Work task: Nothing outside the range is to be copied. From the entries below, reproduce exactly the lines starting at the one with "Open the Pricing & Terms link" and ending at the one with "Screen dimensions: 1476x989", without pictures.

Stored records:

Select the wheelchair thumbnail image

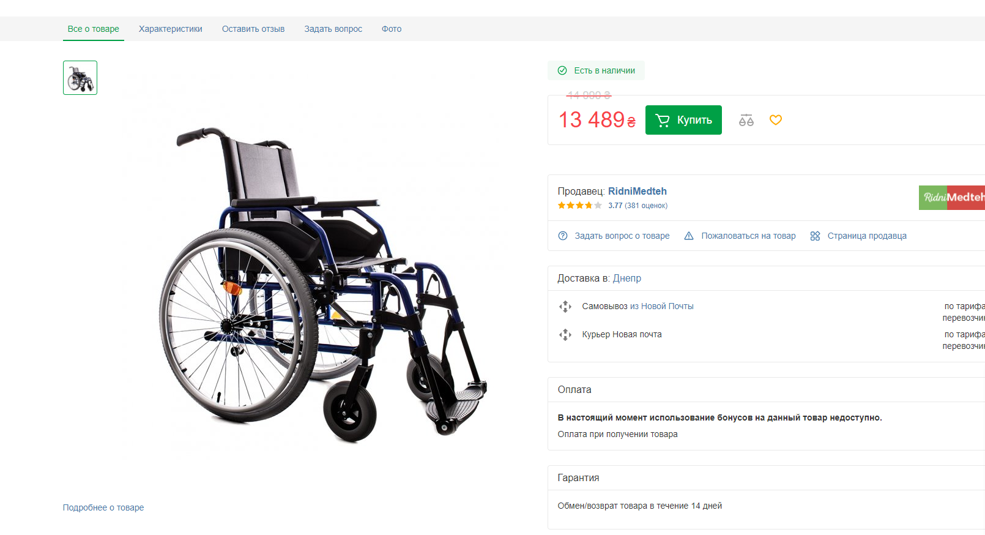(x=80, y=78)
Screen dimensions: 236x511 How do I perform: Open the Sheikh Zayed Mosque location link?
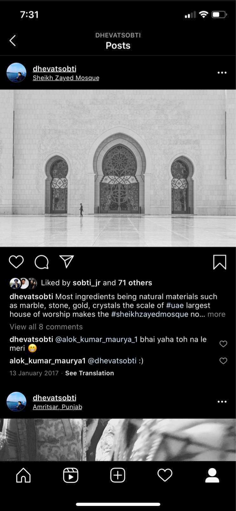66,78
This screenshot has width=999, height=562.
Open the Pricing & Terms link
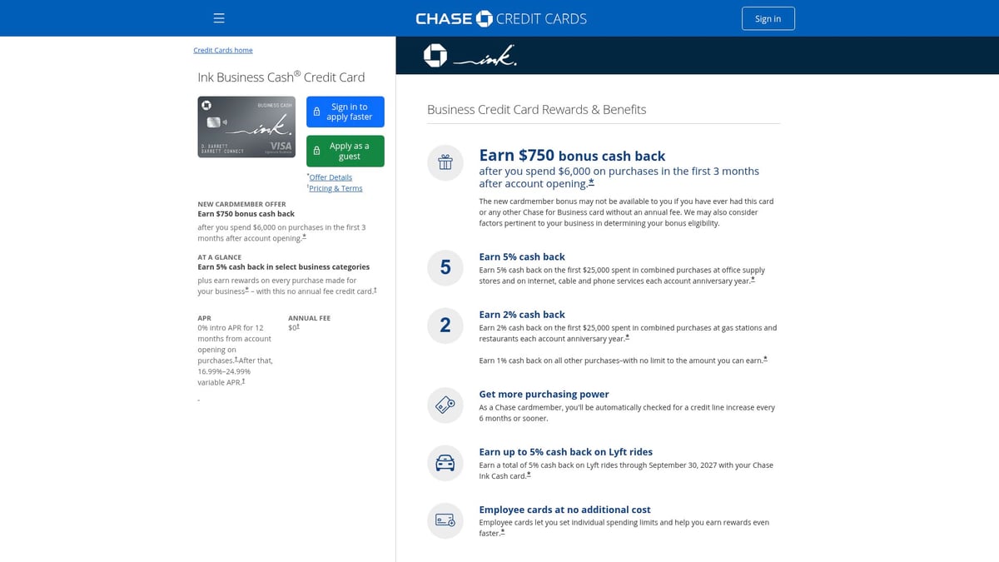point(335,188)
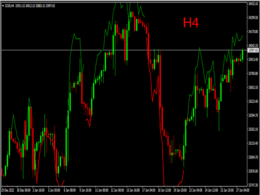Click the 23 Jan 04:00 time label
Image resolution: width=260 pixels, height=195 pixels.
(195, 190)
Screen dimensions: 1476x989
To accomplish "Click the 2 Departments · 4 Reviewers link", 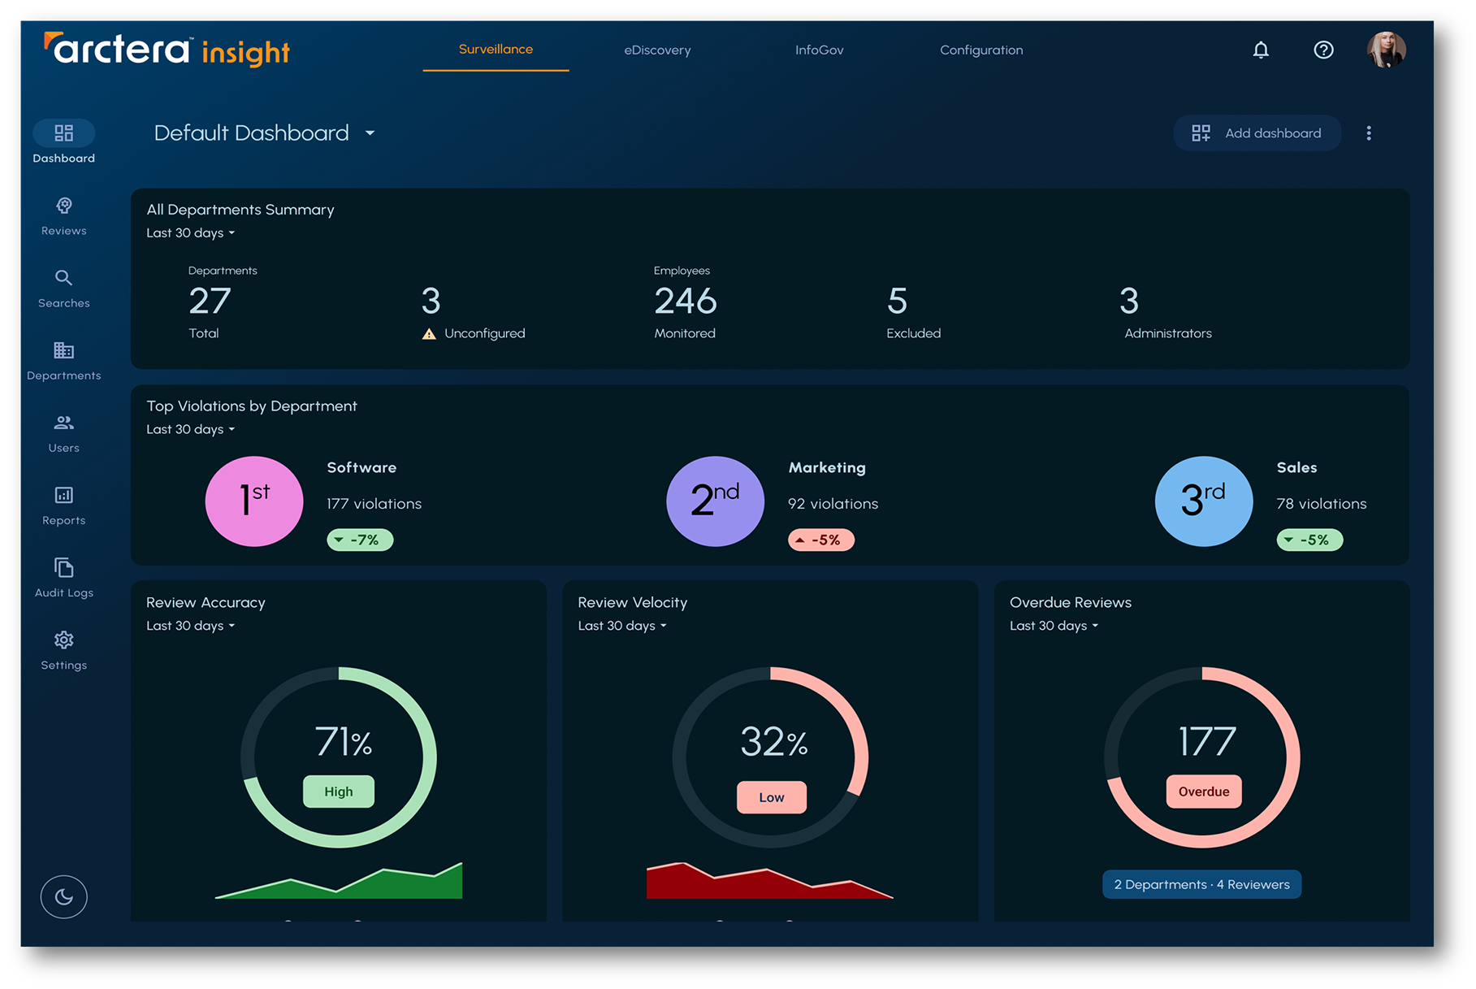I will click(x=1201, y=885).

Written answer:
Open the Pricing & Terms link
point(335,188)
Click the 23 Jan 04:00 time label
Image resolution: width=260 pixels, height=195 pixels.
(195, 190)
Screen dimensions: 1476x989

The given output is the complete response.